Yes. Any amount of engagement with apologetics makes it clear that neither of those is what's going on.
bjs1 wrote: Mon May 02, 2022 12:12 amI admit that spending several years at least occasionally checking in on debates on this forum has soured me on the idea of biblical contradictions. I understand that there are discrepancies between 1 & 2 Kings and 1 & 2 Chronicles – things like the price of lumber and such. However, the vast majority of claimed contradictions seem contrived if not outright silly. Sometimes knowledge of the language is necessary to understand the text. Sometimes the claimed contradiction is resolved by knowing something about the culture, or by reading the entire text instead of just a single line out of context. And sometimes the claim of a contradiction is so convoluted that I can only chalk it up to a people seeing what they want to see.
Are you saying that most apparent contradictions can be resolved or all of them?

Whether or not the "price of lumber" is important depends on if inerrancy is the doctrine in question. If one isn't an inerrantist, then a lot of the contradictions are indeed silly, but I'd argue that that's because inerrancy as doctrine is silly.
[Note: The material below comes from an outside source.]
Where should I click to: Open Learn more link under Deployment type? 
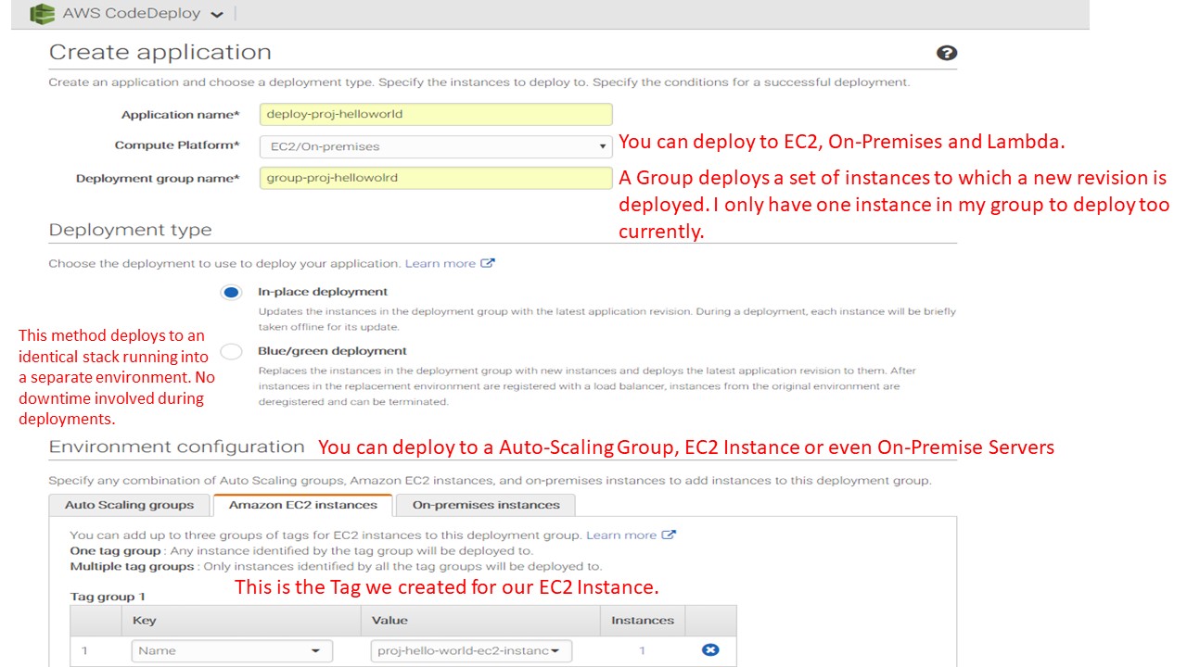(x=440, y=263)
If one is looking at whether or not the stories are reliable as history, then the approach is different, but the effect is the same. Did Abraham and Isaac both have exactly the same experience by telling King Abimelech that their wives were sisters? Are the birth and infancy narratives of Matthew and Luke just two half-descriptions of the same zigzag travel itinerary that somehow have absolutely no overlap? The reasons are different, but neither pair of stories is coherent together. At least one of each pair of stories is mistaken or fictional and nobody "opposed to Christianity" had to invent that. Apologists have taken multiple approaches in harmonizing the stories and whether or not they've succeeded isn't the point of this topic. The question is why apologists would have to if the stories themselves were supernaturally guided to be understandable in the first place.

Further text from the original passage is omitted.